DVT: Caryl Granville on her recovery from deep vein thrombosis

By Tom BrownBBC Sport Wales
‘Like a permanent cramp, a horrible pain’ - Welsh hurdler Granville on her DVT

Welsh international hurdler Caryl Granville thought her athletics career was over when she was diagnosed with deep vein thrombosis (DVT) in July, 2020.

Even now she has no idea how long it will take to recover and when, or if, she will be able to train properly again.

It is such an uncommon thing for an athlete to suffer that the condition was originally diagnosed as a muscle problem.

Four days later, after visiting A&E, Granville had a blood test and an ultrasound that confirmed the DVT, a blood clot in a vein.

"Even the ultrasound technician when I walked in was like 'oh, this will be negative'," recalls Granville, who competed for Wales at the 2018 Commonwealth Games.

"She was really surprised when she found a clot.

"There needs to be a bit more awareness that anyone can get a clot - you don't have to be elderly or immobile or anything like that to get one.

"I don't know now if the three-day delay in getting the anticoagulants [blood thinning medication] in me has caused any long-term damage."

The NHS lists the people most at risk of getting DVT as being over 60, overweight or those who smoke.

But there are other risk factors such as dehydration or a period of inactivity on a long flight or through illness.

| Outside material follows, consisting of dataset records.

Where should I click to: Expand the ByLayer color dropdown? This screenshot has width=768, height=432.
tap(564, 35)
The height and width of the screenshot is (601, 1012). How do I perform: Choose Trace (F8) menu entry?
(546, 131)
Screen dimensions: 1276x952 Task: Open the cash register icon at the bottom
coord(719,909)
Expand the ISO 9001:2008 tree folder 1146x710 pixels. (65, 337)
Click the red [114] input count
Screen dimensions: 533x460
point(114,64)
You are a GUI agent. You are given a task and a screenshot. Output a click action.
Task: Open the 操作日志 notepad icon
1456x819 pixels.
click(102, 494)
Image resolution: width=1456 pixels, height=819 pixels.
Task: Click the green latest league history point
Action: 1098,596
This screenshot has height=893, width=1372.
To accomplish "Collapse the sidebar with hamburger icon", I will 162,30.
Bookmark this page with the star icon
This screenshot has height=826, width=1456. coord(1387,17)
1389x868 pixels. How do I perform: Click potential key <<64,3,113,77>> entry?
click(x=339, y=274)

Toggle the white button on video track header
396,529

However, it also notes DVT can happen in anyone for no obvious reason.

'It was a horrible pain'

After two injury-hit seasons, the 30-year-old had a promising start to 2020.

Personal best performances in the winter indoor season were followed by a productive lockdown of training at home.

Granville was excited about her prospects at September's re-arranged British Championships and was even hoping for a late push for Olympic qualification next year.

But after a short illness, thought to be norovirus, she woke up with a pain at the back of her knee.

Despite the initial diagnosis of muscle pain, she contacted a different GP later in the week who recommended she go straight to A&E.

Even after starting treatment, it took a while for the pain to improve.

"My calf was excruciating," she told BBC Sport Wales. "It felt like a permanent cramp.

"I just couldn't get rid of it and it was horrible. It was a horrible pain.

"I couldn't reach down to put my sock on and I cried. I was a bit of a mess.

"But after that initial three or four days the progress has been really good."

In the three weeks since her diagnosis, Granville has gone from being unable to walk to even being able to do some light exercises at the track.

But her path to recovery remains full of uncertainty. Not least because she still has no idea what caused the DVT.

"When you have your normal athletics injuries like a torn hamstring or something, you know there's a clear pathway back to performance," continued Granville.

"Whereas for this, it seems it's not a common thing. I don't know anyone else who's had it to get advice on comebacks from it.

"If they do find a cause, what treatment am I going to have to have?

"I believe I'm going to have to be on blood thinners for at least six months. So it's whether I'll be allowed to hurdle during that time because if I fall I could get a brain haemorrhage.

"So it's just going to be biding my time and seeing what I can do in recovering."

'The perception needs to change... I don't know the damage'

Granville can take confidence from the experience of tennis player Serena Williams.

The 23-time Grand Slam singles champion has a history of blood clots, most recently after the birth of her daughter in 2017.

She revealed she had had a life-threatening pulmonary embolism in her lung, which needed surgery and weeks of rest to fix.

Although Williams has not won a Grand Slam since, she has reached four finals and is still ranked in the world's top 10.

Beyond that, there are few examples of elite athletes having similar problems. But Granville is warning younger people - and healthcare professionals - not to assume it cannot happen to them.

"That perception that young people can't get a DVT needs to change," she said.

"I don't know if my vein's been damaged. Am I going to have long term swelling in the leg? Or long term pain? I think it needs to be ruled out initially rather than just dismissed and assumed it's something else."